Simplicity theory is a cognitive theory that seeks to explain the attractiveness of situations or events to human minds. It is based on work done by scientists like behavioural scientist Nick Chater, computer scientist Paul Vitanyi, psychologist Jacob Feldman, and artificial intelligence researchers Jean-Louis Dessalles and Jürgen Schmidhuber. It claims that interesting situations appear simpler than expected to the observer.

== Overview ==

Technically, simplicity corresponds in a drop in Kolmogorov complexity, which means that, for an observer, the shortest description
of the situation is shorter than anticipated. For instance, the description of a consecutive lottery draw, such as 22-23-24-25-26-27, is
significantly shorter than a typical one, such as 12-22-27-37-38-42. The former requires only one instantiation (choice of the first lottery number), whereas the latter requires six instantiations.

Simplicity theory makes several quantitative predictions concerning the way atypicality, distance, recency or prominence (places, individuals) influence interestingness.

== Formalization ==
The basic concept of simplicity theory is unexpectedness, defined as the difference between expected complexity and observed complexity:

$U = C_\text{exp} - C_\text{obs}.$

This definition extends the notion of randomness deficiency.
In most contexts, $C_\text{exp}$ corresponds to generation or causal complexity, which is the smallest description of all parameters
that must be set in the "world" for the situation to exist. In the lottery example, generation complexity is identical for a consecutive draw
and a typical draw (as long as no cheating is imagined) and amounts to six instantiations.

Simplicity theory avoids most criticisms addressed at Kolmogorov complexity by considering only descriptions that are available
to a given observer (instead of any imaginable description).
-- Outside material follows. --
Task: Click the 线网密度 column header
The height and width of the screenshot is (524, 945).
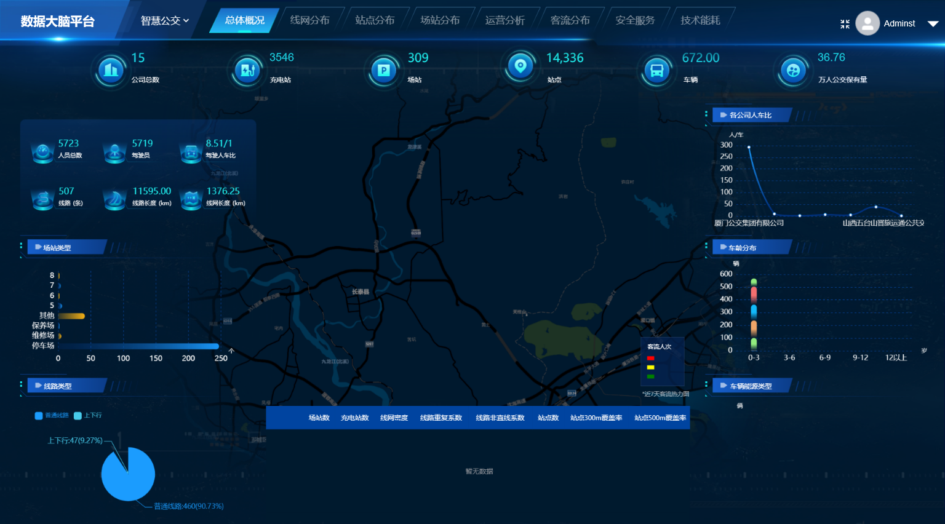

This makes complexity, and thus unexpectedness, observer-dependent. For instance, the typical draw 12-22-27-37-38-42 will appear very simple, even simpler than the consecutive one, to
the person who played that combination.

== Connection with probability ==
Algorithmic probability is defined based on Kolmogorov complexity: complex objects are less probable than simple ones. The link between complexity and probability is reversed when probability measures surprise and unexpectedness: simple events appear less probable than complex ones.
Unexpectedness $U$ is linked to subjective probability $P$ as

$P = 2^{-U}.$

The advantage of this formula is that subjective probability can be assessed without necessarily knowing the alternatives. Classical
approaches to (objective) probability consider sets of events, since fully instantiated individual events have virtually zero probability to have occurred and to occur again in the world. Subjective probability concerns individual events. Simplicity theory measures it based on randomness deficiency, or complexity drop. This notion of subjective probability does not refer to the event itself, but to what makes the event unique.